++++ ENTRIES SHOWN
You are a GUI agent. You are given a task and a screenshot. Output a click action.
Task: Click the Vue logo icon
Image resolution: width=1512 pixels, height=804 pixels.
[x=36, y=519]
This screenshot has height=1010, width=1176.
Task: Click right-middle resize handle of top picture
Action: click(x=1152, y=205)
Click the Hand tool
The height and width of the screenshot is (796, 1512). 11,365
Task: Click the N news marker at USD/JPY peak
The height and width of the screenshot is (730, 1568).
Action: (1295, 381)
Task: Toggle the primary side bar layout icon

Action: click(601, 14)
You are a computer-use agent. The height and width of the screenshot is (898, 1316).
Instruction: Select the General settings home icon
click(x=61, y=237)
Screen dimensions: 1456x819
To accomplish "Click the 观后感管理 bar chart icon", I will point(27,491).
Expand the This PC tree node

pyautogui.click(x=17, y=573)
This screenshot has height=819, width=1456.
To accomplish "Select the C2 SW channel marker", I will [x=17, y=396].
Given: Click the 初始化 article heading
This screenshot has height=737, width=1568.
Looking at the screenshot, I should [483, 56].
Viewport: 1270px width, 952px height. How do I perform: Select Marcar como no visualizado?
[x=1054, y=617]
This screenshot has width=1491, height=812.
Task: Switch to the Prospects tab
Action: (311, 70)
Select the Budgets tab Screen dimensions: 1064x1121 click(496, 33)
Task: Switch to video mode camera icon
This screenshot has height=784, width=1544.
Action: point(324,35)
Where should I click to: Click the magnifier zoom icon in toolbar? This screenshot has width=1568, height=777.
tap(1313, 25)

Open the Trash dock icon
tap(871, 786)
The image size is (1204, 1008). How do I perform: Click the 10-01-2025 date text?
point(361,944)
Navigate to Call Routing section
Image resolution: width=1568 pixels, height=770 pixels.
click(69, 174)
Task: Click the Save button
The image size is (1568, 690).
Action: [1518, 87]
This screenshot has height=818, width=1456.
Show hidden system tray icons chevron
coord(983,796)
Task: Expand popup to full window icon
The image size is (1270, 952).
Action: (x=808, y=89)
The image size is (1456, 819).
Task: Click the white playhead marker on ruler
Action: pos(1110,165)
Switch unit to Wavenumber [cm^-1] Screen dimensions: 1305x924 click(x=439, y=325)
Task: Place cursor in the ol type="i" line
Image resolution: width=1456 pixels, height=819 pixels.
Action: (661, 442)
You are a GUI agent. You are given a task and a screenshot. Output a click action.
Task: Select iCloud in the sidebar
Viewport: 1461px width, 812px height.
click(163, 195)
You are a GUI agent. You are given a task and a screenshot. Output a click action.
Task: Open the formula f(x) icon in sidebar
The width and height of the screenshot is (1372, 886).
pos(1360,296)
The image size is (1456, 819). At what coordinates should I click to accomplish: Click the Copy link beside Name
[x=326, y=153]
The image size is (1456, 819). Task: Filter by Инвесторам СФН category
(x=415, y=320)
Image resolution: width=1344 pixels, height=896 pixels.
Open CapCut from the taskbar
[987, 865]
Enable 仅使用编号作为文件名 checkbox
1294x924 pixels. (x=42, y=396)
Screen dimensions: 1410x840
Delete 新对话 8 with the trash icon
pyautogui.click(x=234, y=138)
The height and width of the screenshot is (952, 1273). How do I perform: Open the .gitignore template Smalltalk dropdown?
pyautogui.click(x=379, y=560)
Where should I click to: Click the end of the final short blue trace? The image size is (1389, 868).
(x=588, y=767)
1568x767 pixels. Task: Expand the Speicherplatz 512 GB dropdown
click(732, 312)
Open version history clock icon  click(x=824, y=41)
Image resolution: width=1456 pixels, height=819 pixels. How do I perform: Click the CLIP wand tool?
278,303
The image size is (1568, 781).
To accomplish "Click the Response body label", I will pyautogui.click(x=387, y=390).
++++++++
→ DIRECTIONS FOR THIS TASK:
Exact copies of every record are required.

→ RESPONSE FOR THIS EXERCISE:
You are a GUI agent. You are given a task and a screenshot. Output a click action.
Task: Click the Vue logo icon
Image resolution: width=1512 pixels, height=804 pixels.
[x=36, y=519]
This screenshot has height=1010, width=1176.
Task: Click right-middle resize handle of top picture
Action: click(x=1152, y=205)
Click the Hand tool
The height and width of the screenshot is (796, 1512). 11,365
Task: Click the N news marker at USD/JPY peak
The height and width of the screenshot is (730, 1568).
Action: (1295, 381)
Task: Toggle the primary side bar layout icon

Action: click(601, 14)
You are a computer-use agent. The height and width of the screenshot is (898, 1316).
Instruction: Select the General settings home icon
click(x=61, y=237)
Screen dimensions: 1456x819
To accomplish "Click the 观后感管理 bar chart icon", I will point(27,491).
Expand the This PC tree node

pyautogui.click(x=17, y=573)
This screenshot has height=819, width=1456.
To accomplish "Select the C2 SW channel marker", I will [x=17, y=396].
Given: Click the 初始化 article heading
This screenshot has height=737, width=1568.
Looking at the screenshot, I should [483, 56].
Viewport: 1270px width, 952px height. How do I perform: Select Marcar como no visualizado?
[x=1054, y=617]
This screenshot has width=1491, height=812.
Task: Switch to the Prospects tab
Action: (311, 70)
Select the Budgets tab Screen dimensions: 1064x1121 click(496, 33)
Task: Switch to video mode camera icon
This screenshot has height=784, width=1544.
Action: point(324,35)
Where should I click to: Click the magnifier zoom icon in toolbar? This screenshot has width=1568, height=777.
tap(1313, 25)

Open the Trash dock icon
tap(871, 786)
The image size is (1204, 1008). How do I perform: Click the 10-01-2025 date text?
point(361,944)
Navigate to Call Routing section
Image resolution: width=1568 pixels, height=770 pixels.
click(69, 174)
Task: Click the Save button
The image size is (1568, 690).
Action: [1518, 87]
This screenshot has height=818, width=1456.
Show hidden system tray icons chevron
coord(983,796)
Task: Expand popup to full window icon
The image size is (1270, 952).
Action: (x=808, y=89)
The image size is (1456, 819).
Task: Click the white playhead marker on ruler
Action: pos(1110,165)
Switch unit to Wavenumber [cm^-1] Screen dimensions: 1305x924 click(x=439, y=325)
Task: Place cursor in the ol type="i" line
Image resolution: width=1456 pixels, height=819 pixels.
Action: (661, 442)
You are a GUI agent. You are given a task and a screenshot. Output a click action.
Task: Select iCloud in the sidebar
Viewport: 1461px width, 812px height.
click(163, 195)
You are a GUI agent. You are given a task and a screenshot. Output a click action.
Task: Open the formula f(x) icon in sidebar
The width and height of the screenshot is (1372, 886).
pos(1360,296)
The image size is (1456, 819). At what coordinates should I click to accomplish: Click the Copy link beside Name
[x=326, y=153]
The image size is (1456, 819). Task: Filter by Инвесторам СФН category
(x=415, y=320)
Image resolution: width=1344 pixels, height=896 pixels.
Open CapCut from the taskbar
[987, 865]
Enable 仅使用编号作为文件名 checkbox
1294x924 pixels. (x=42, y=396)
Screen dimensions: 1410x840
Delete 新对话 8 with the trash icon
pyautogui.click(x=234, y=138)
The height and width of the screenshot is (952, 1273). How do I perform: Open the .gitignore template Smalltalk dropdown?
pyautogui.click(x=379, y=560)
Where should I click to: Click the end of the final short blue trace? The image size is (1389, 868).
(x=588, y=767)
1568x767 pixels. Task: Expand the Speicherplatz 512 GB dropdown
click(732, 312)
Open version history clock icon  click(x=824, y=41)
Image resolution: width=1456 pixels, height=819 pixels. How do I perform: Click the CLIP wand tool?
278,303
The image size is (1568, 781).
To accomplish "Click the Response body label", I will pyautogui.click(x=387, y=390).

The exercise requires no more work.